= Farida Diouri =

Moroccan novelist

Farida Diouri (1953 - August 8, 2004) was a Moroccan novelist. She began to write at age 40, and her first novel, Vivre dans la dignité, ou mourir was selected for the Grand Atlas Prize, organized by the French Embassy in Morocco.

== Biography ==
Born in Larache (Morocco), 68 years old, 2 children, divorced, daughter of the Hispano-Moroccan writer Driss Diouri. Currently lives in Paris

Studies at the Spanish Institute then at the French mission. French A4 baccalaureate at the Lycée Descartes in Rabat (Morocco) and studies in economics at the Faculty of Law in Rabat. Since 1993, executive of an American hotel chain and correspondent of newspapers, such as "ECHO TOURISTIQUE".
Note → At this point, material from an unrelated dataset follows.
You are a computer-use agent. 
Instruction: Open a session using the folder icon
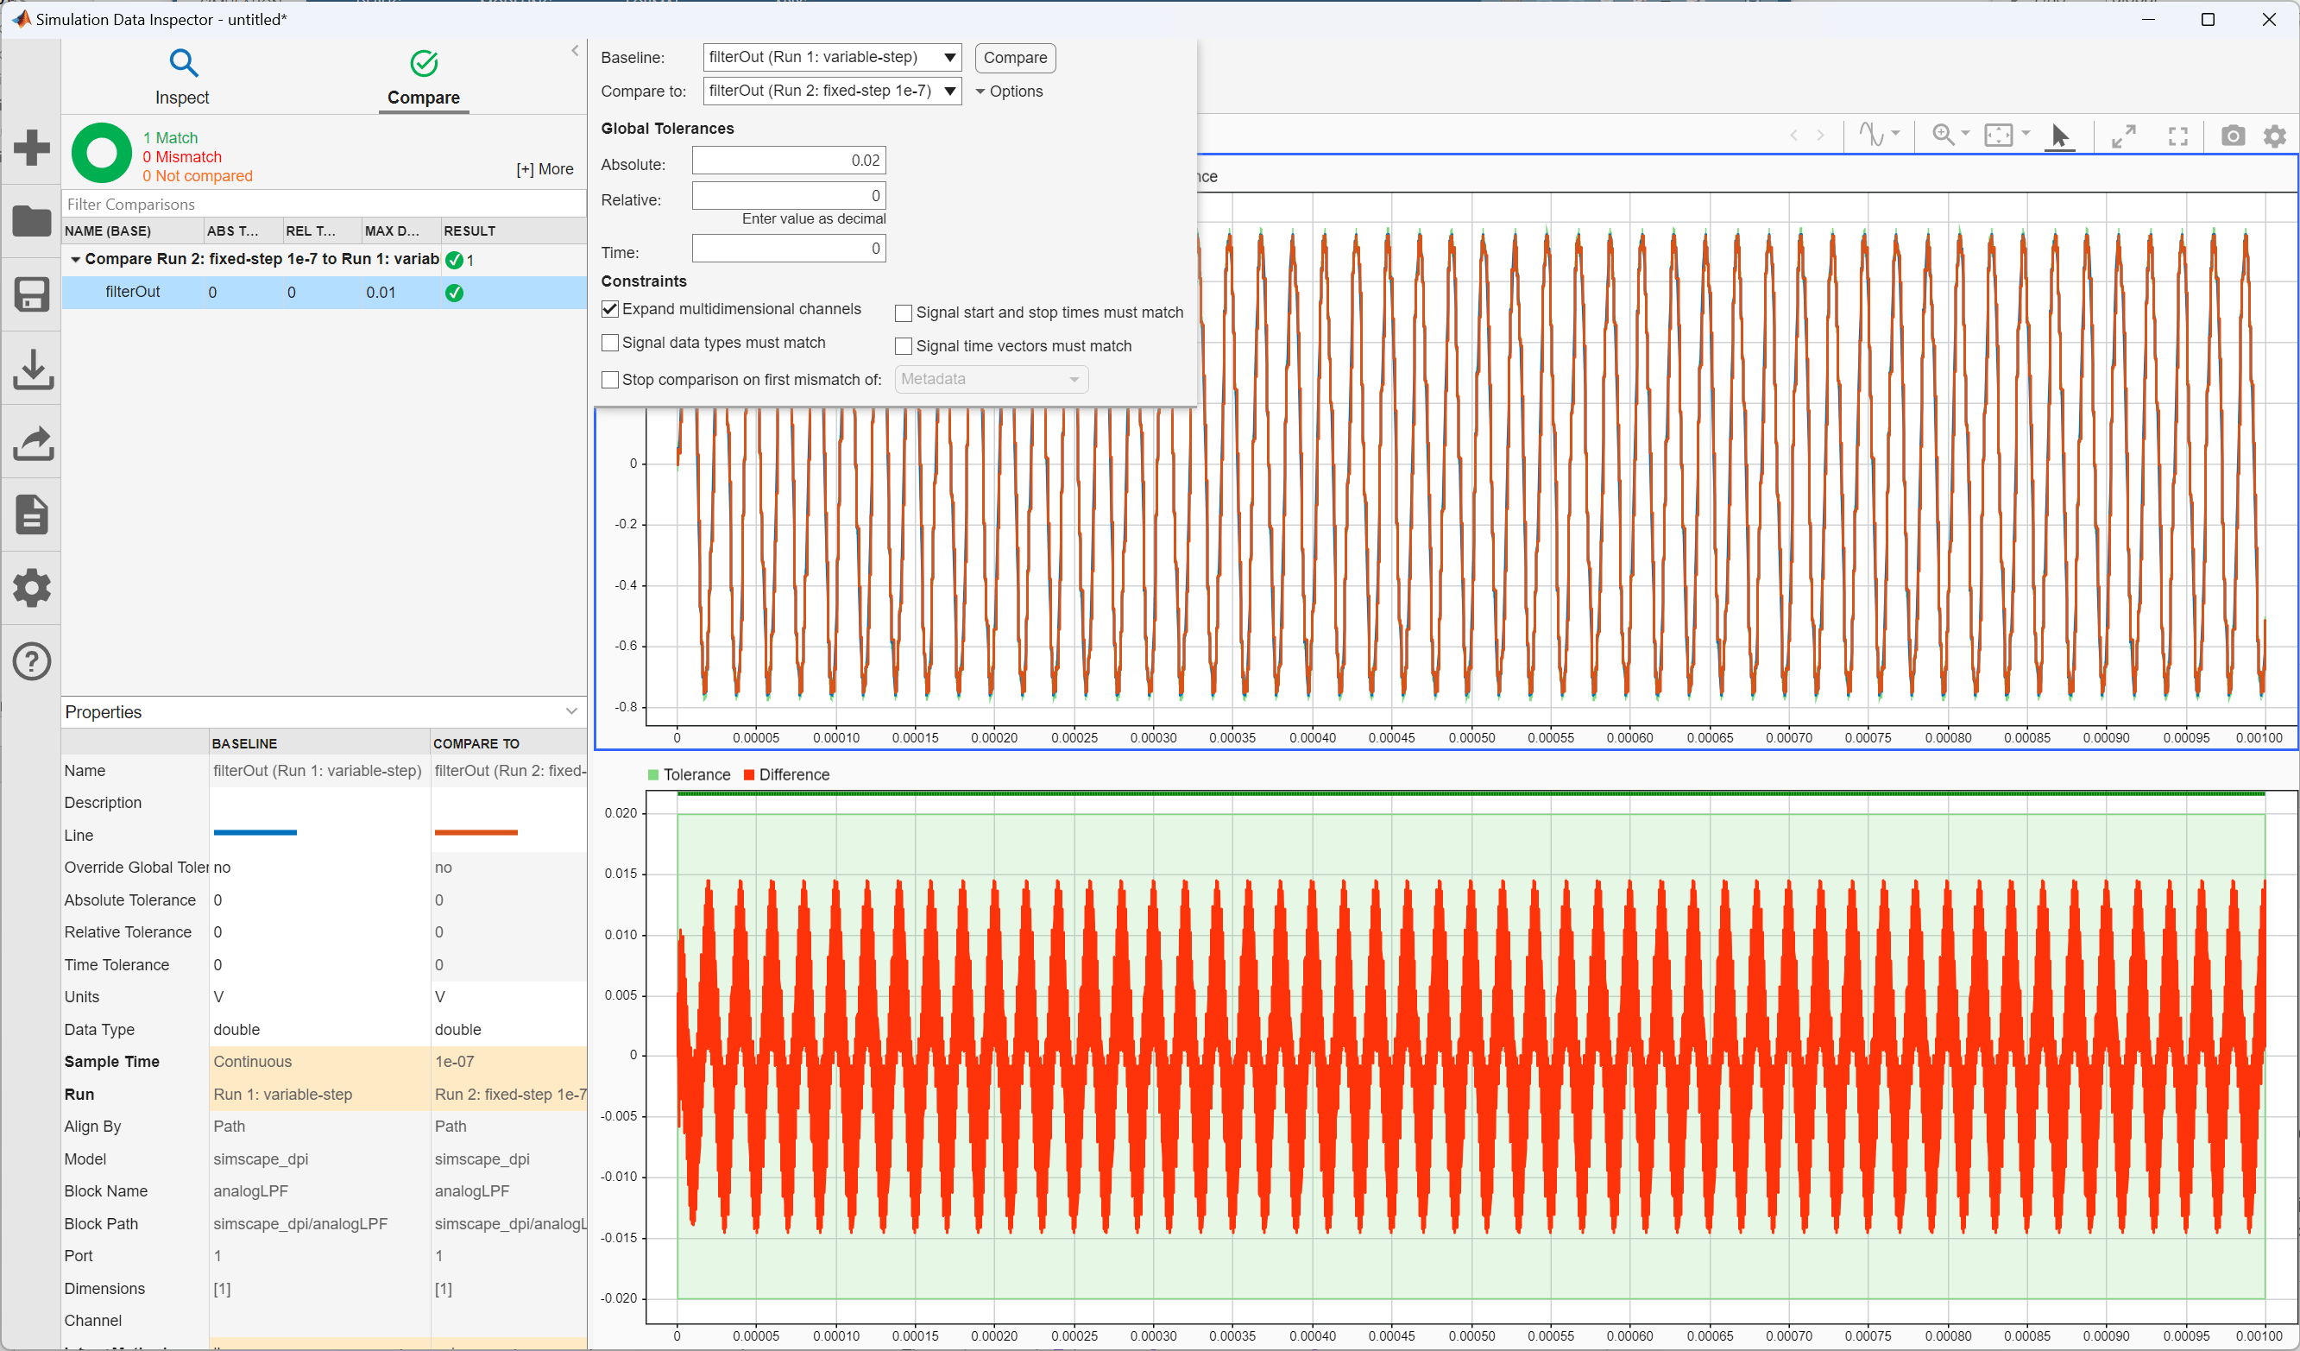[x=32, y=221]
She started writing at 40 and her first novel "LIVE IN DIGNITY OR DIE" was selected for the Grand Atlas prize, organized by the French Embassy in Morocco. Several interviews in Morocco, France and Egypt (the article in the Egyptian Journal Al Haram was taken up in January 2001 by the Jewish Review of Jerusalem).

==Novels==
- Vivre dans la dignité, ou mourir, 1993
- Dans tes yeux, la flamme infernale, l'Harmattan, 2000.
- L'Ange et la misère, Paris Harmattan, 2002.